La memoria diminuisce se non la tieni in esercizio.

(Marco Tullio Cicerone)

Se la mente è quella preziosa facoltà che ci distingue dagli altri animali, “perdere la mente” (de-mentia) è di sicuro una grande sventura.

Le Demenze, di cui la Malattia di Alzheimer rappresenta la forma più nota e diffusa, sono la più comune causa di perdita della mente: un processo regressivo che ci fa tornare indietro a cominciare dai ricordi e dalle esperienze quotidiane più vicine.

Il declino cognitivo coinvolge naturalmente anche la famiglia perché, in questo processo regressivo, gli affetti e le relazioni primarie del nucleo familiare costituiscono il primo baluardo chiamato a farsene carico. Affrontare i problemi connessi a questa malattia, sempre più diffusa nella nostra società a causa del progressivo invecchiamento della popolazione, vuol dire pensare e organizzare un ventaglio di risposte e interventi capaci per affrontare al meglio la sfida che abbiamo di fronte. In questo senso vogliamo ricordare il punto 3 della Dichiarazione Finale dei rappresentanti del G8 riuniti in uno storico incontro a Londra l’11 dicembre 2013 “Lavorare insieme, condividere le informazioni sulla ricerca e identificare aree strategiche prioritarie”. Tale indicazione è stata fortemente ribadita lo scorso anno nell’analogo G7 di Tokyo.

È perciò necessaria un’organizzazione integrata e coordinata di più professionisti, una vera e propria “task force” che si faccia carico della diagnosi precoce, del trattamento farmacologico, del sostegno psicologico alla famiglia e dei caregiver, del trattamento riabilitativo delle funzioni cognitive per mantenere il più a lungo le capacità funzionali e le autonomie della vita quotidiana per proteggere e rafforzare la dignità della persona malata e la qualità della sua vita quotidiana e infine di diffondere a livello sociale strategie preventive.
■ ■ ■
▶ _Consegna_
Ricopia, per favore, la parte del testo sulle demenze che parte da "La memoria diminuisce" e finisce con "quotidiane più vicine.".

▶ _Dati grezzi_
■ ■ ■
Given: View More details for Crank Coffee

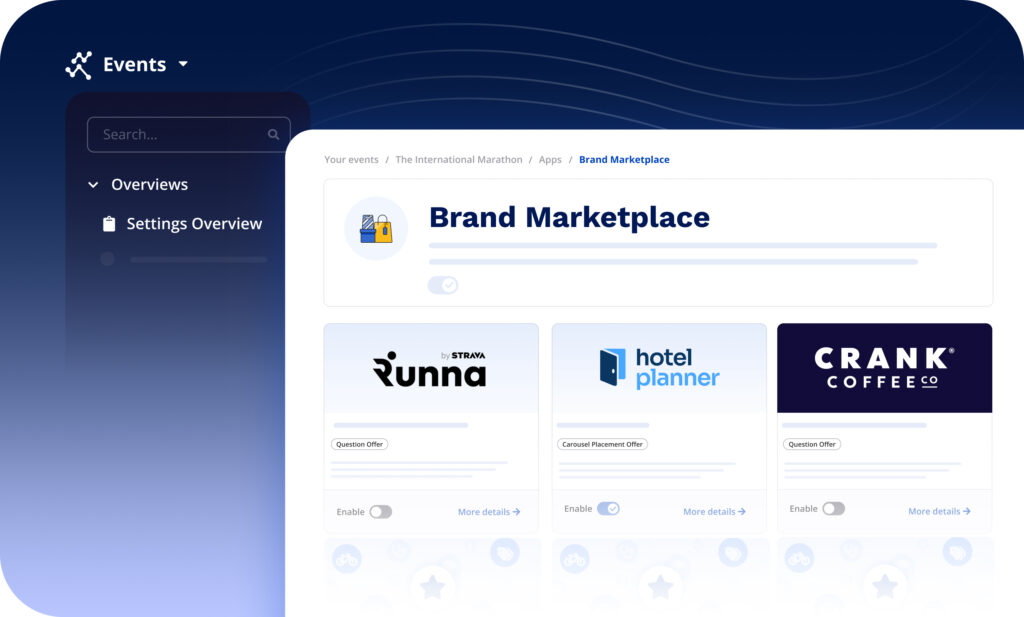Looking at the screenshot, I should pyautogui.click(x=939, y=511).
■ ■ ■
▶ _Risposta scritta_
La memoria diminuisce se non la tieni in esercizio.

(Marco Tullio Cicerone)

Se la mente è quella preziosa facoltà che ci distingue dagli altri animali, “perdere la mente” (de-mentia) è di sicuro una grande sventura.

Le Demenze, di cui la Malattia di Alzheimer rappresenta la forma più nota e diffusa, sono la più comune causa di perdita della mente: un processo regressivo che ci fa tornare indietro a cominciare dai ricordi e dalle esperienze quotidiane più vicine.